Mais de 150 jovens médicos, acabados de sair da faculdade, e com apenas um ano de experiência no mundo real, decidiram que era preferível não entrar numa carreira, não fazerem parte de um plano formativo sólido, desligarem-se do mundo hospitalar. Quando, até há pouco tempo, o que havia era medo de não conseguirem vaga de especialidade, fosse ela qual fosse.

Hoje, escolhem não ingressar por saber que não serão parte de uma rede estável e durável, mas de uma manta de retalhos onde seriam mais um ponto sob tensão, prestes a quebrar. E a culpa, ao contrário do que se dirá por aí, não é deles nem das suas escolhas.

O aproveitamento político vai ser rápido e óbvio – se sobram vagas, faltam médicos. Logo, a solução apresentada será a de abrir faculdades, vendendo ilusões. Não se enganem. Nem as notas de acesso vão baixar, nem a qualidade do serviço público vai subir. Mesmo com mais 500 candidatos, as vagas por preencher vão continuar a ser realidade. Não lhe chamem corporativismo, não nesta especialidade, nem noutras que são feitas à base de trabalho duro onde toda a ajuda é bem vinda.

O problema da Medicina Interna, ou da Medicina Geral e Familiar, não é a falta de candidatos ou de vocação. É a falta de visão e estratégia para as especialidades basilares do sistema, completamente desestruturadas e defraudadas de esperança.

Nos cuidados de saúde primários, o médico foi transformado num burocrata de saúde, onde é mais importante apresentar indicadores informáticos do que auscultar um doente. Nos hospitais, ser internista significa cada vez mais substituir qualidade por quantidade, experienciar em primeira mão a falta de condições físicas e humanas nas urgências, observar a degradação da componente técnica e humana, compactuando com situações onde ninguém suportaria ver os seus familiares.
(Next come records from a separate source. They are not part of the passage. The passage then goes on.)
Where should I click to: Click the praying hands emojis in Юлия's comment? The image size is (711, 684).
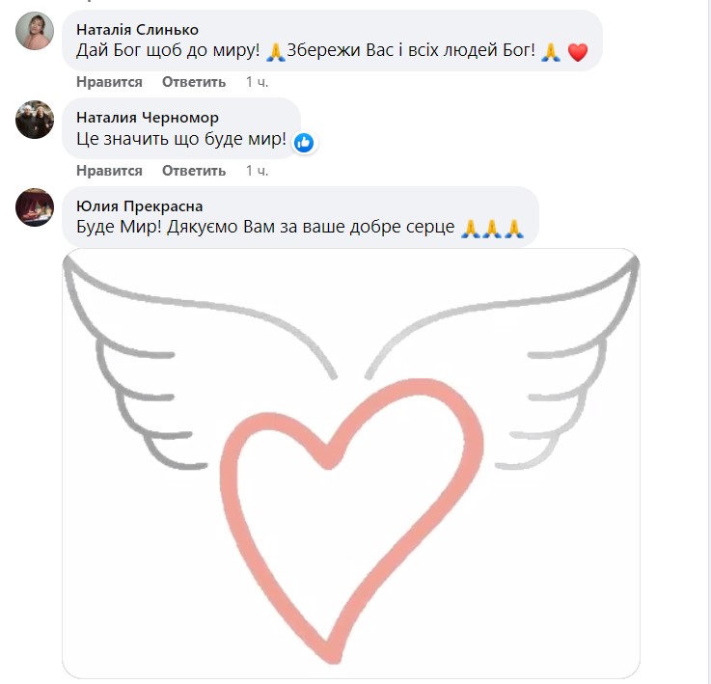492,229
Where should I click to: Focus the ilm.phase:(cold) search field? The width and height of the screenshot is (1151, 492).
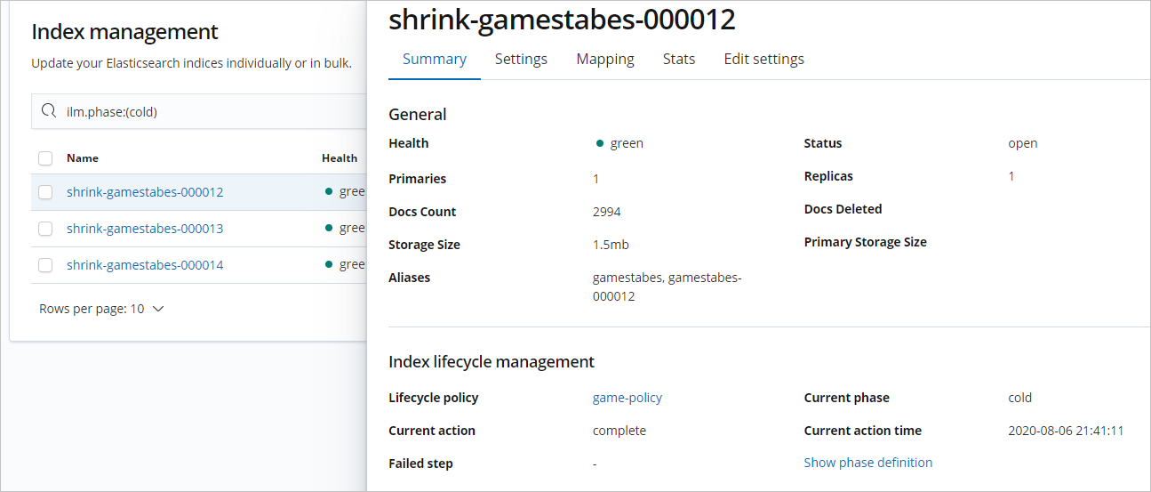[204, 111]
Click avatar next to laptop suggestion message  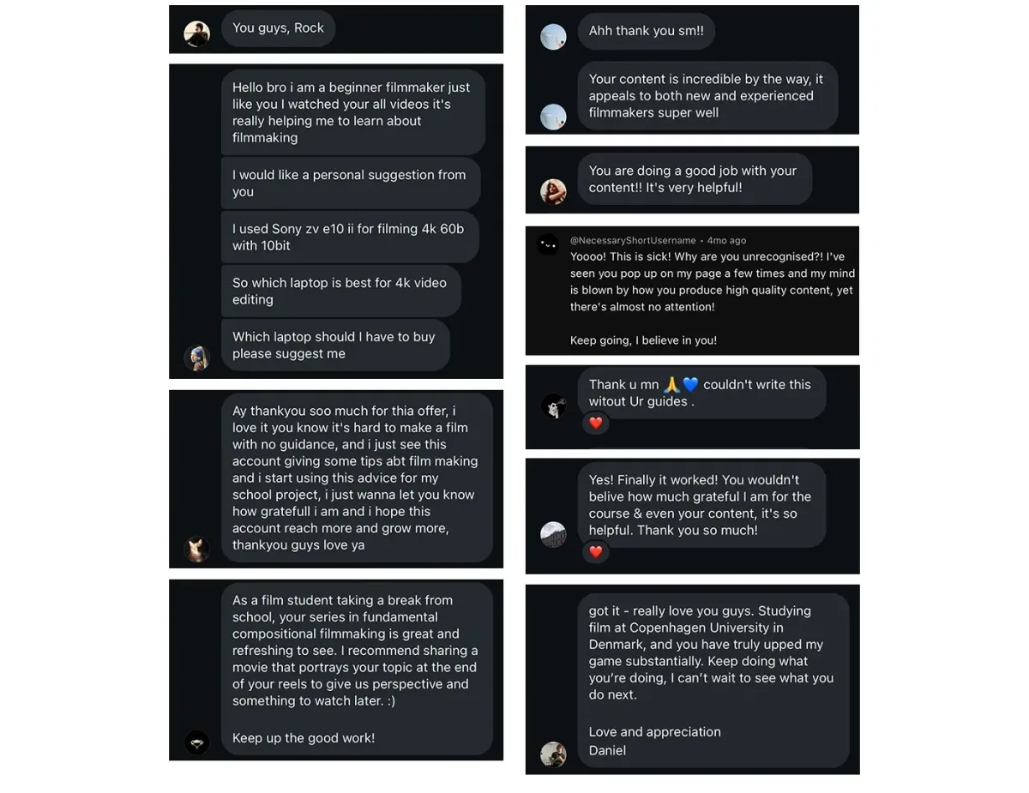tap(197, 357)
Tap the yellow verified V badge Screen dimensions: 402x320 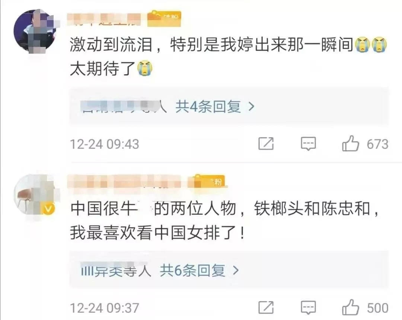coord(48,209)
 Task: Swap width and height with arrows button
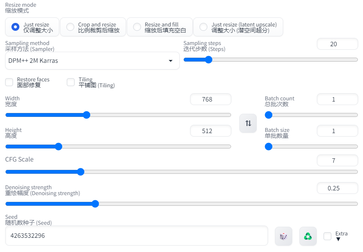pos(248,123)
É estar aberto a horas extra sim-ou-sim, mal remuneradas e com baixas condições de aprendizagem e crescimento associadas. Significa viver em cidades onde o custo de vida não se coaduna com o salário base e com as necessidades de investimento científico obrigatório, onde se contam cursos, congressos e artigos, feitos em tempo pessoal, extra-horário e exigidos legalmente para fazer a especialidade.
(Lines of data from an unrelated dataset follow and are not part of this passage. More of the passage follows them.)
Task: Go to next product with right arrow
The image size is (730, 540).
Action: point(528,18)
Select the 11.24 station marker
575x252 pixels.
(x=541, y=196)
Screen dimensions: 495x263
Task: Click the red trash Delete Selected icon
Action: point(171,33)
Portanto, quando vos vierem dizer que o que falta neste país são médicos, ou que os tarefeiros são mercenários que muito devem ao país, pensem duas vezes em acreditar na narrativa. A maior parte teve, simplesmente, de tomar uma decisão realista entre aquilo que o mundo real lhe ofereceu e uma forma mais digna de viver e trabalhar. Se queremos atirar para o buraco mais médicos, tentando combater a falta de qualidade e condições com números em vez de reformas, temos que pensar em que tipo de país nos estamos a tornar e no tipo de serviço que vamos oferecer à população em poucos anos.

O estado da Medicina Interna é e será, sempre, o espelho mais próximo da realidade hospitalar e do estado de saúde do país. Quando vivemos uma época em que ser internista deixa de ser atractivo para um jovem médico, temos de perceber que estamos perante um sintoma de doença grave. Uma que urge investigar, diagnosticar e tratar. De forma competente e eficiente, sem populismo e sem maquilhagem propagandística.